問題 1 - アルバム評の「本アルバム『ヒントン・バトル」を含む箇所から「べられても聴く方はしんどい。」までを書き出し、その中の「鑑賞」を「視聴」に更新してください。
問題 2 - アルバム評を、最後の文のあとから書き継いでください。

═════ 抜粋 ═════

本アルバム『ヒントン・バトル/ミーツ・カウント・ベイシー・オーケストラ』(Eighty Eights)は全4曲トータルで16分という長さも特長で、オーケストラのビッグ・サウンドを聴くには丁度よい長さである。CDの時代になって、いつの間にか60分から70分が標準になってしまった感があるが、コンサートなら未だしも家で精神を集中して鑑賞するには20分程度が丁度よい長さではないかと常々思っている。勿論、中には70分延々とフリー・ブローイングをくりひろげる面白いアルバムもあるが、なんの脈絡もない曲を10曲、15曲と曲を並べられても聴く方はしんどい。

═════ データ抜粋 ═════

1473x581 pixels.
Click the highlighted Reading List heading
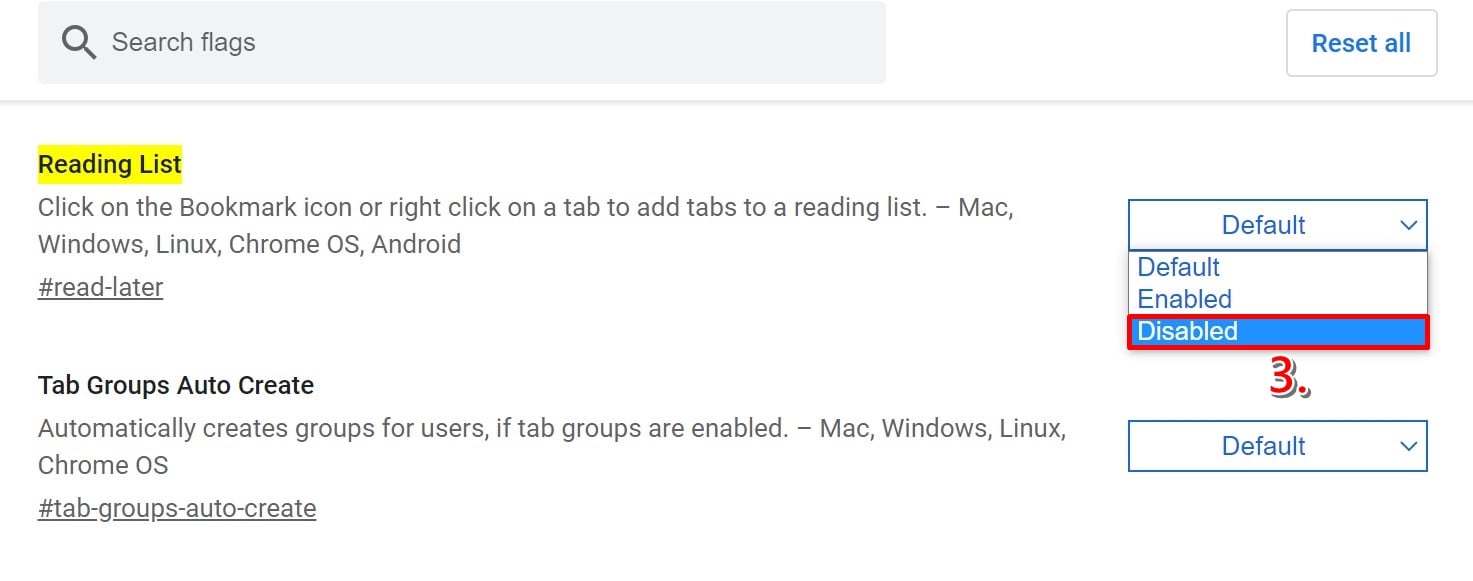[x=110, y=164]
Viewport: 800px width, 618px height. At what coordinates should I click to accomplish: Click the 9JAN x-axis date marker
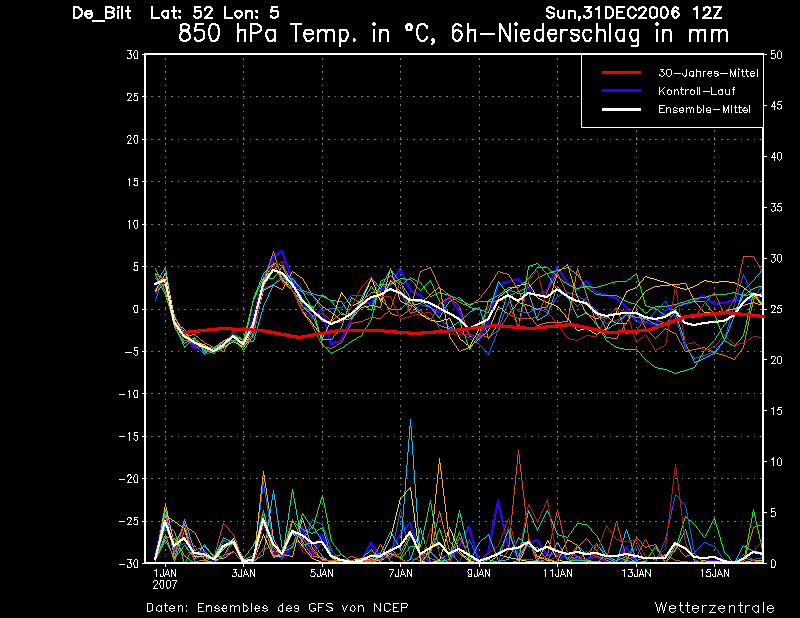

═════

記述回答 1 -
本アルバム『ヒントン・バトル/ミーツ・カウント・ベイシー・オーケストラ』(Eighty Eights)は全4曲トータルで16分という長さも特長で、オーケストラのビッグ・サウンドを聴くには丁度よい長さである。CDの時代になって、いつの間にか60分から70分が標準になってしまった感があるが、コンサートなら未だしも家で精神を集中して視聴するには20分程度が丁度よい長さではないかと常々思っている。勿論、中には70分延々とフリー・ブローイングをくりひろげる面白いアルバムもあるが、なんの脈絡もない曲を10曲、15曲と曲を並べられても聴く方はしんどい。

記述回答 2 -
本アルバムはそういった傾向に釘を刺すような潔さがある。その点LPは片面20分で一息つけるし、ジャケットを眺めてリフレッシュすることも出来て丁度よい長さだった。今LPの良さが再認識されて名盤の復刻だけでなく新録もLPで出るようになってきているのはありがたい。本アルバムはCDにもA面、B面があったらいいなあ、と云う、ないものねだりのノスタルジーを誘ってくれる作品でもある。
新聞報道によると吉本興業は、今年の秋には東京・大阪・ニューヨークにダンス・スクール「ヒントン・バトル・ダンス・アカデミー」を開校し、2015年秋にはブロードウェーやアジア各国での海外公演を開催する計画を発表している。今年はヒントン・バトルが大きくクローズアップされる年になるかもしれない。(望月由美)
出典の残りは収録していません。